School Internet Filtering – Part 1
by SysAdmin OzDisk on Jul.13, 2010, under CensorBlox, ISA Server, Internet Filtering, Squid Proxy, Web Proxy Servers
After being contacted many times of the last year or two, I have put together the following.
I had been working in and around schools for many years. The number of children that attempt to access internet content that they should not can be overwhelming. Many technicians and teachers have enough to do without having to police the internet that chldren use.
Installing an internet filter and locking down external access is the only way to go. Children range from barely being able to use a computer right through to Year 12 students. This is a recipe for problems that any technician that has worked in a school can tell you. Installing a proxy server that has some access controls is a start, making sure a firewall allows only the required external ports will reduce workload. Children will all ways try to bypass your proxy controls. Learn to deal with that.
Children are learning that internet filters can be bypassed by using internet hosted SSH, VPN and even PHP style hosting.
SSH – This method creates a secure tunnel in which they send and receive the data from a remote host that has un filtered access to the internet.
VPN – much the same as SSH, this creates a secure tunnel to a remote host that has unfiltered access to the internet.
PHP (Web) Proxy – This method is becoming very common, the end user sets up the required software on remote hosting where there is no internet filter and then using accesses that site, the url string is usually altered to cover there tracks. This method hides what they are accessing and only shows traffic to the orginal site.
Restrict access to VPN and monitor utilised ports, installing a firewall or ISA server can help you control this.
Blocking Malware, Spyware and known virus domains is another process that I recommend.
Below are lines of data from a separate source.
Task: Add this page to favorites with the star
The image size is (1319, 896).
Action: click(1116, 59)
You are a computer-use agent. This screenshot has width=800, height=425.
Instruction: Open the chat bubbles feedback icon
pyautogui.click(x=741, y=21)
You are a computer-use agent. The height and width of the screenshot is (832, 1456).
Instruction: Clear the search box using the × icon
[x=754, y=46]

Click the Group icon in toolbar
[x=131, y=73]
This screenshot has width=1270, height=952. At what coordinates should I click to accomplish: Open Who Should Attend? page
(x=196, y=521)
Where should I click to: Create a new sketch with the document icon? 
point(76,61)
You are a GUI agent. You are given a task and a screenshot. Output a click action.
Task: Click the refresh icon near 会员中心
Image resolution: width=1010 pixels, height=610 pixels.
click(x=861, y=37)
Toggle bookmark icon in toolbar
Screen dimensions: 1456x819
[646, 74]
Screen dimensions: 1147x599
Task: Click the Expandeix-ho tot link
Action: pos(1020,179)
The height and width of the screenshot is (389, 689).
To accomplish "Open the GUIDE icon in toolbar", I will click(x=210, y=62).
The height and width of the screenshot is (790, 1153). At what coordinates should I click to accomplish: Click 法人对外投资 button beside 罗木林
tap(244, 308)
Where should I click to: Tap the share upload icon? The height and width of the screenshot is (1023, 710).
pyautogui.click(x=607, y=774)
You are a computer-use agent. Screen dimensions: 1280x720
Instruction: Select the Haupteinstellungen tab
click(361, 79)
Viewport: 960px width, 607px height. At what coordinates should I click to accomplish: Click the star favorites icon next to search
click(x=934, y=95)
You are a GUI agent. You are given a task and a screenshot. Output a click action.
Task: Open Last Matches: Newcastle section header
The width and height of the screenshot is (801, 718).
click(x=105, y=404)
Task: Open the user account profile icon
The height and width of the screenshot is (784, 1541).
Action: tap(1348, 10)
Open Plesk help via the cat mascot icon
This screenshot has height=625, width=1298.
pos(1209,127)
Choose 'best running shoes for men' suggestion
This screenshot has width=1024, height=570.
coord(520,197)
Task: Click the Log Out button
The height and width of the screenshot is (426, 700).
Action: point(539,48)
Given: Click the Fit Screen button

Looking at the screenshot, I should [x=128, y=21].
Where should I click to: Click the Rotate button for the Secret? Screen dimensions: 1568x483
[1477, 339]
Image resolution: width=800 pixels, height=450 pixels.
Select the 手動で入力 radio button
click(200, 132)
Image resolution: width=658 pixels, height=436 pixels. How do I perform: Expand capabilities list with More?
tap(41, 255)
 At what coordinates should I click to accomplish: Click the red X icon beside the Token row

Subscribing to a hosts file, malware blocklist and any other feed that will notify you of new sites, then collate this information together and deny access to those sites will decrease infections and reduce workload.
Bandwidth costs can accumulate very fast within schools, if a school has 100 computers that are used daily and download 10MB means 1000MB per day and thats going to end up using 20000MB approx. You need to cache whatever you can, I have seen some proxy servers cache 30-40% with some even higher. If you can tune your proxy server for high hit rates you will reduce your bandwidth bill.